Points-to analysis is a fundamental static program analysis technique for tools including compilers and bug-checkers. Although object-based context sensitivity is known to improve precision of points-to analysis, scaling it for large Java codebases remains a challenge.

In this work, we develop a tunable, client-independent, object-sensitive points-to analysis framework where heap cloning is applied selectively. This approach is aimed at large codebases where standard analysis is typically expensive. Our design includes a pre-analysis that determines program points that contribute to the cost of an object-sensitive points-to analysis. A subsequent analysis then determines the context depth for each allocation site. While our framework can run standalone, it is also possible to tune it – the user of the framework can use the knowledge of the codebase being analysed to influence the selection of expensive program points as well as the process to differentiate the required context-depth. Overall, the approach determines where the cloning is beneficial and where the cloning is unlikely to be beneficial.

We have implemented our approach using Souffle (a Datalog compiler) and an extension of the DOOP framework. Our experiments on large programs, including OpenJDK, show that our technique is efficient and precise.
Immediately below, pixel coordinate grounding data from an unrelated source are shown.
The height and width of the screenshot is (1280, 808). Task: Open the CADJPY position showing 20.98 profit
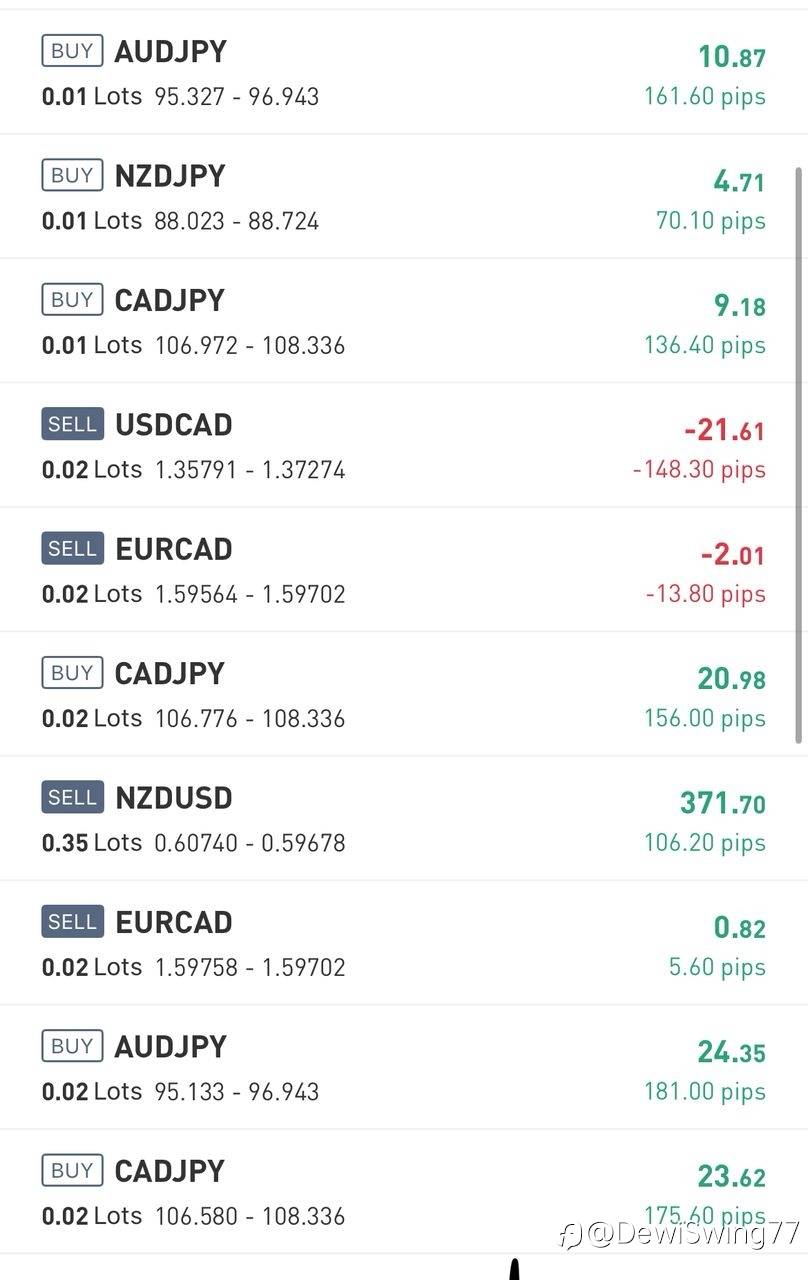pyautogui.click(x=400, y=694)
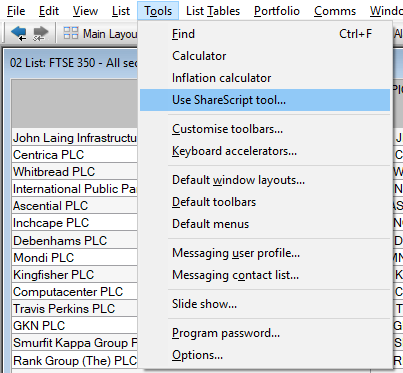Screen dimensions: 403x373
Task: Open the Inflation calculator
Action: pyautogui.click(x=265, y=78)
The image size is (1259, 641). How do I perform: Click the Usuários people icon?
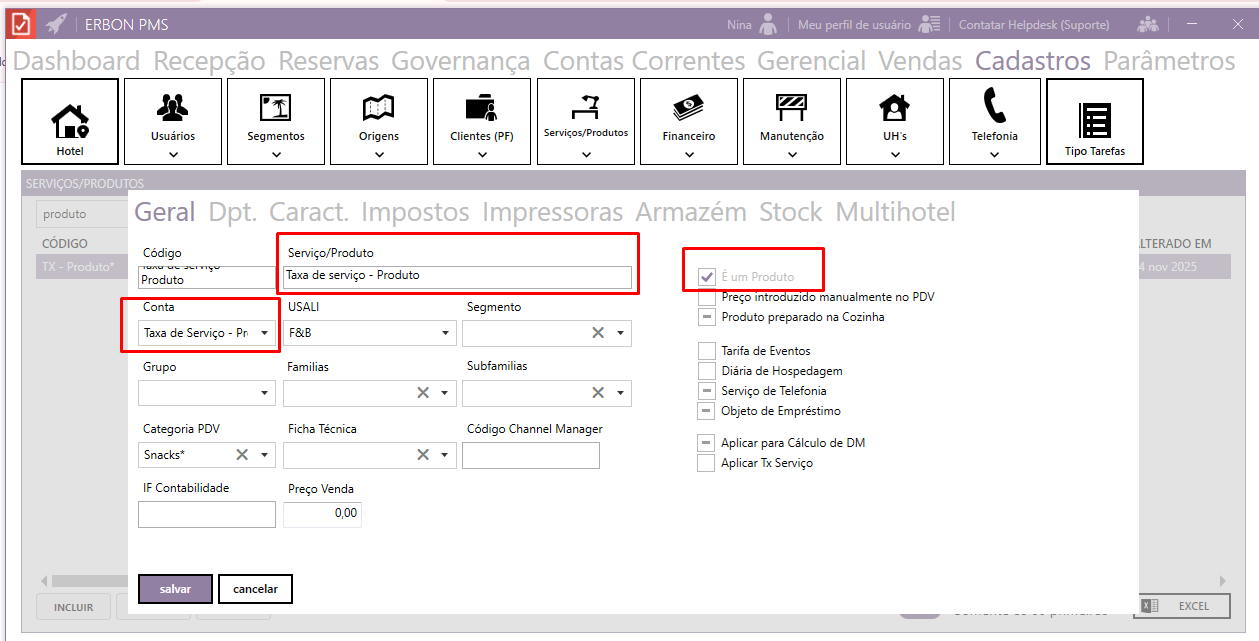[173, 106]
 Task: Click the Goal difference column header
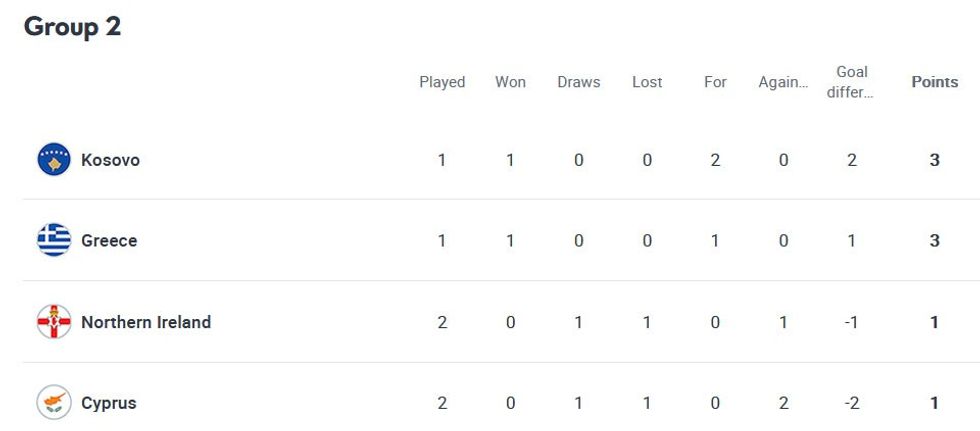click(x=852, y=82)
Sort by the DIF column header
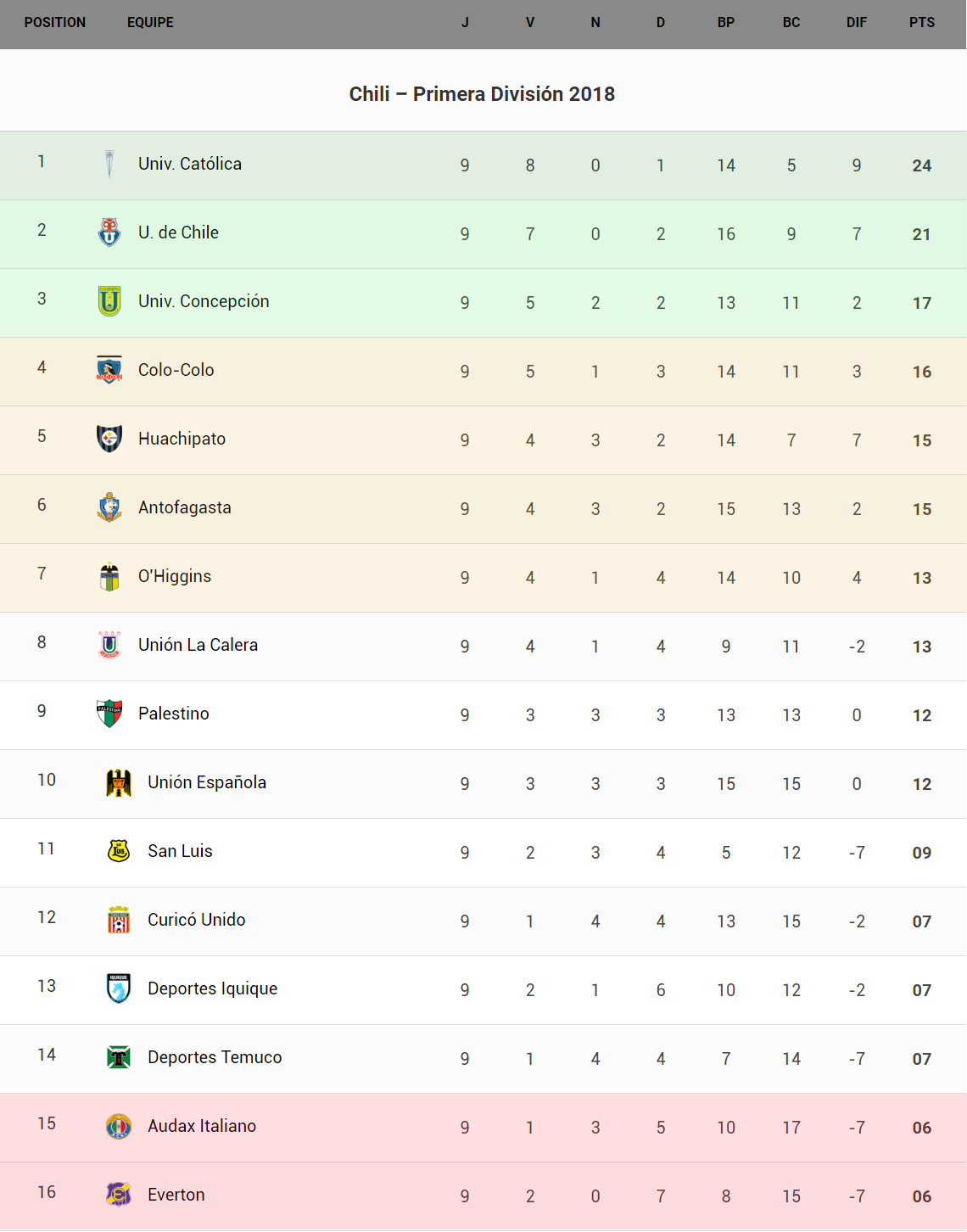 [857, 23]
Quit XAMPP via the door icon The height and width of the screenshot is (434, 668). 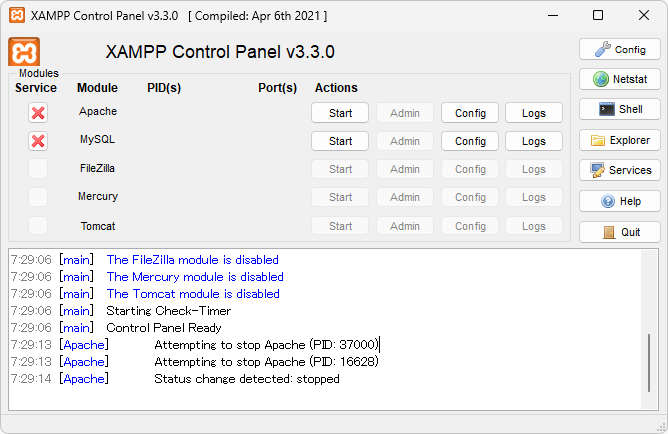[x=608, y=232]
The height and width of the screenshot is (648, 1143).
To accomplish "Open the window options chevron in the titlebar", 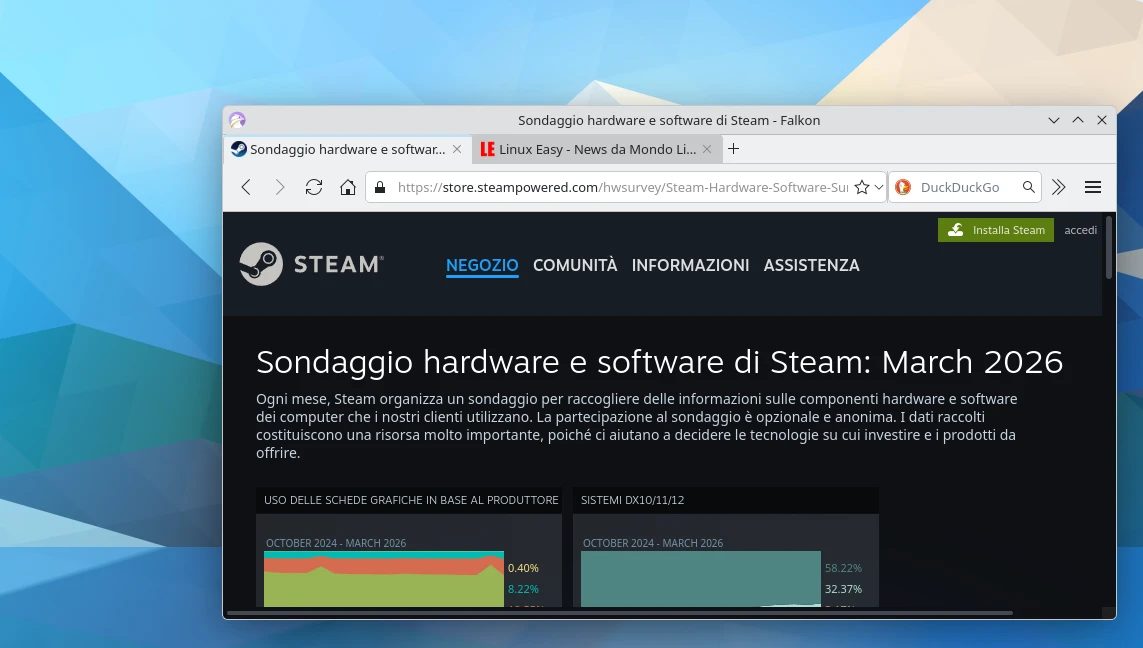I will point(1053,120).
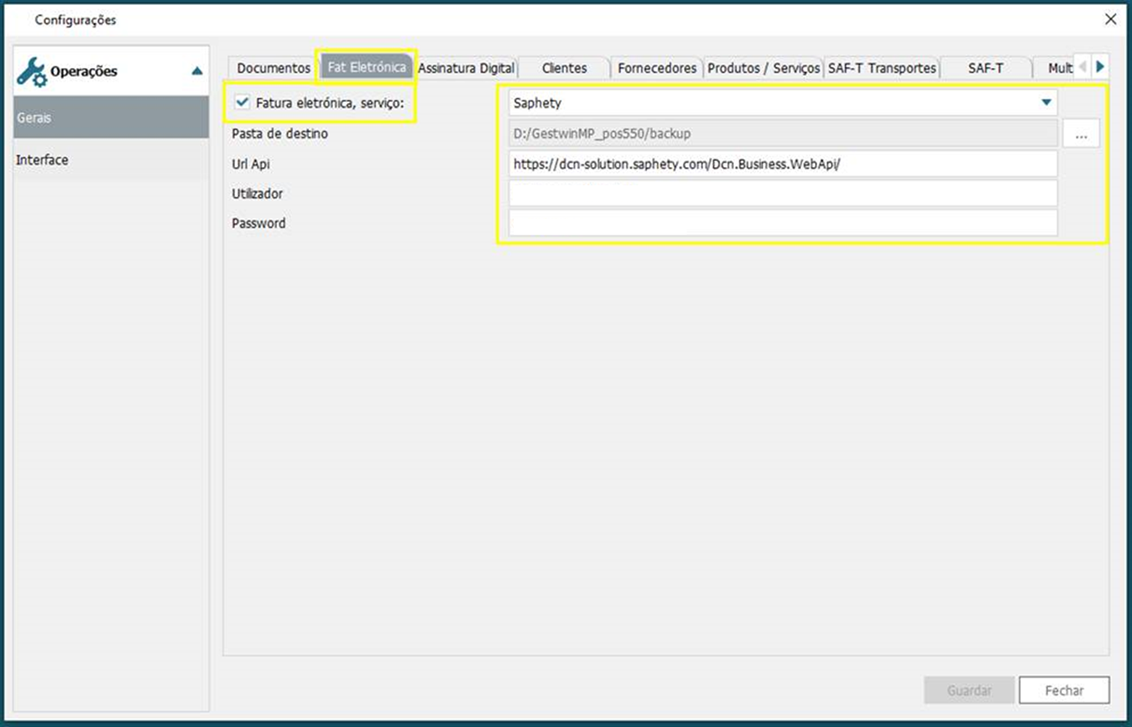
Task: Open the Produtos / Serviços tab
Action: point(763,68)
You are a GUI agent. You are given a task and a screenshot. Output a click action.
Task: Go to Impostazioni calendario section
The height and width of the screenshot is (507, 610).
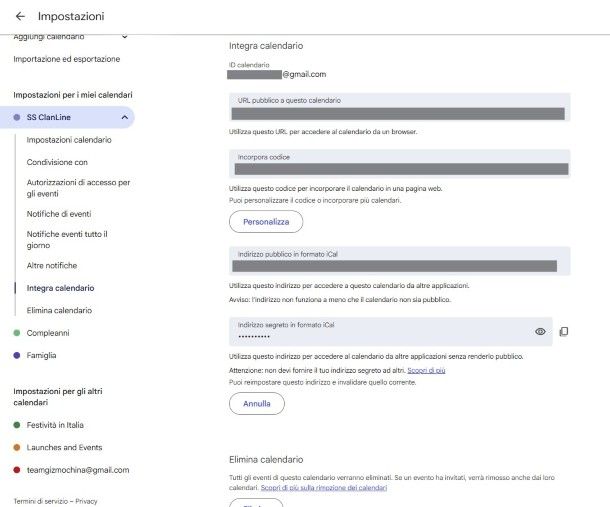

For the OpenJDK, our analysis reduces 27% of runtime and 18% of memory usage in comparison with 2O1H points-to analysis for a negligible loss of precision, while for Jython from the DaCapo benchmark suite, the same analysis reduces 91% of runtime for no loss of precision.

Soufflé 1.1.0 Released

Hello! We have the second open-source release of Soufflé for you. Key features are

  1. Configurable I/O System with more options and support for new language extensions (mmcgr).
  2. Support of equivalence relation using union/find data-structures (pnappa) New profiling tool rewritten in C++ with HTML/Javascript output (DominicRomanowski).
  3. Replacing the Boost C-prepocessor wave by mcpp (pnappa)
  4. Adding ternary functors (b-scholz)
  5. JNI interface (psubotic)
  6. Memory optimisations (lyndonhenry)
  7. Numerous bug fixes.

First conference tutorial

We ran our first tutorial on the 5th of December, 2016, at APSEC’16. We had 11 participants. The tutorial was run by Bernhard Scholz, Raghavendra K. R., and Alexander Jordan. You find some of the slides here.

Apsec'16 Tutorial

Soufflé: On Synthesis of Program Analyzers

This is the tool paper about Souffle. It was published in CAV’16.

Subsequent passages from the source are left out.